The second thing comes down to reasonableness. You can go on in there and you can testify as to what happened on the night of the DUI, and you can be exactly accurate, meaning what you are saying to them is the exact same thing as in the documents. We don’t have an inconsistency, but what you are saying is unreasonable. For example, you blow into the machine and you blow 3 times the legal limit, but you are testifying that on the night this happened, prior to you blowing 3 times the legal limit, I drank half a beer or I drank one Bud-Lite. From the Secretary of State’s point of view, you are telling us that you drank half a beer and you told the same thing to your treatment providers. What you are telling us is consistent with the documents you provided, but it’s so incredibly unreasonable. It doesn’t make any sense, because nobody can drink half a beer and blow 3 times the legal limit. What you are saying is not reasonable. We don’t care that you said it to your treatment provider, it’s unreasonable and therefore based on that, a huge question mark pops up and you can get denied.

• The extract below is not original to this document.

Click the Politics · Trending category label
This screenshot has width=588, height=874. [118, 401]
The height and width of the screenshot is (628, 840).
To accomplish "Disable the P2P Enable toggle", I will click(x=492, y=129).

The third thing is that the documents themselves are lacking. Your treatment provider who puts together these documents is just not thorough enough. I, as an attorney, handling a case, cannot put together or manufacture the documents. That’s not my expertise, that’s not what I am being hired for. My area of expertise is getting all this stuff together, putting it together and preparing my client to provide the best presentation at the hearing as possible. I try to engage with the treatment providers, the people who are putting it together.

I try to discuss certain things and see whether or not they feel after my conversations that it is appropriate to put certain phrases, certain wording in the documents, but I cannot produce those documents for them. There are certain treatment facilities in this area of Northern Illinois that are highly competent at putting together Secretary of State documentation, and then there are other places that are not. A lot of times, even though I’ve been engaged with my client’s case for months, I’ve reached out to the treatment providers for months to try and get me these documents as soon as possible. This is a precaution, just in case there are inherent issues with the documents, we can hopefully prepare them in a proper fashion. Hopefully, they won’t give my clients any of this paperwork literally until a day or 2 or 3 prior to the hearing, which leaves absolutely no time to try and modify or get the treatment provider to modify, in a legitimate fashion, some of their documents. Then we are forced to go down and do a hearing with less than perfect documentation.

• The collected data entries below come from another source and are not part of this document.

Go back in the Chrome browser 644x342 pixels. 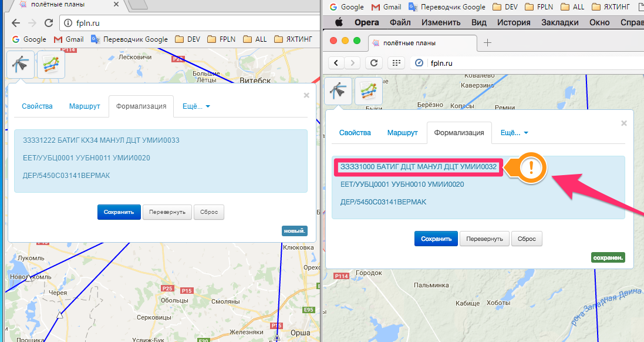tap(16, 24)
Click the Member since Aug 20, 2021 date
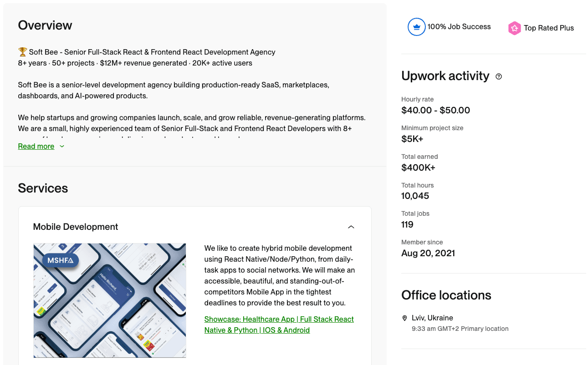Viewport: 588px width, 365px height. (x=428, y=253)
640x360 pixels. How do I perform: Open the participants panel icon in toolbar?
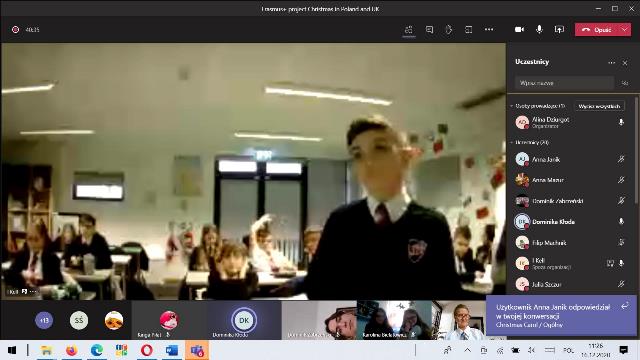point(409,29)
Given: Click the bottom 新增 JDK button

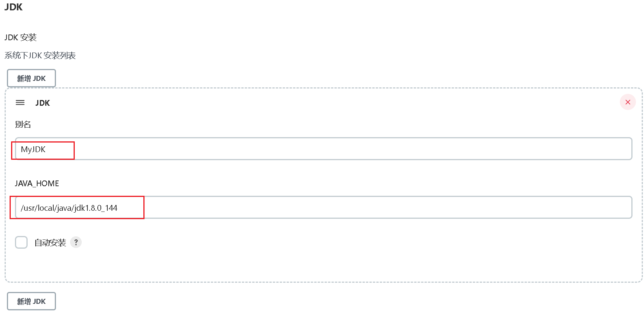Looking at the screenshot, I should pyautogui.click(x=31, y=301).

That is another problem that we might run into down the road, but without a doubt the number one and number two reasons are because of the inconsistency between the testimony and the documentation, and the reasonableness as to what they drank on the night of the DUI, or what their drinking pattern was, or what they learned at their treatment. This really comes into play when somebody goes down not being represented by an attorney. You need an attorney who is highly specialized in Secretary of State matters. If you are just a layperson and you are going down to these hearings, the vast majority of times, you are blown out of the water because you don’t have any concept of how to properly prepare yourself, or what the documents should look like.

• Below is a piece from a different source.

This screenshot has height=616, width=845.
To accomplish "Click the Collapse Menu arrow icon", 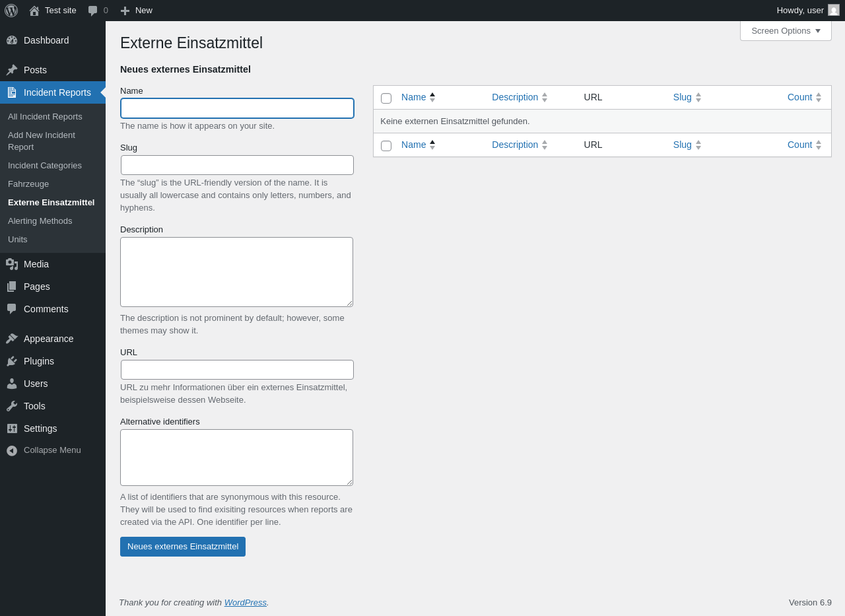I will pyautogui.click(x=12, y=450).
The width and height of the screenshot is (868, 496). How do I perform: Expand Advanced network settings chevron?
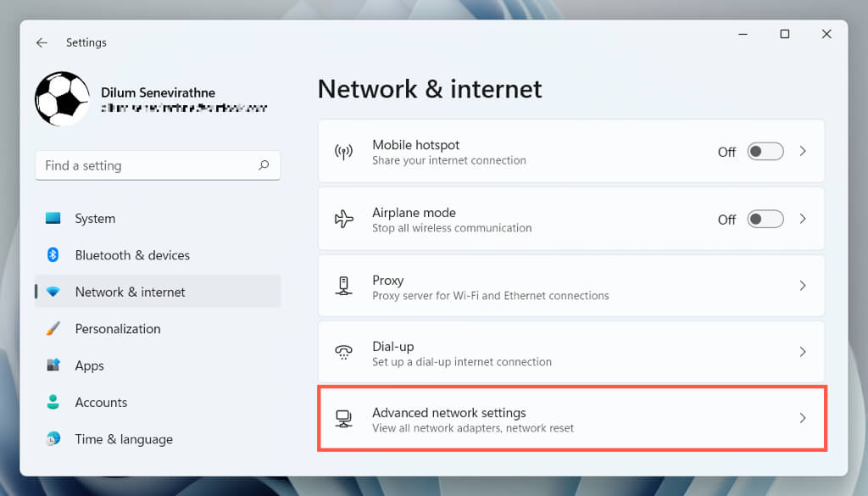[803, 418]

You are just taking the documents from your treatment provider, and you are going down there completely unprepared because you have no idea the questions that they are going to pose to you down in Chicago. Many times I have people coming into my office who were not represented by an attorney. They represented themselves, they come back to my office trying to do a second hearing but this time they want me to represent them, and we try to clean up some of the problems that occurred on the first hearing; problems that never would have happened if they were properly prepared.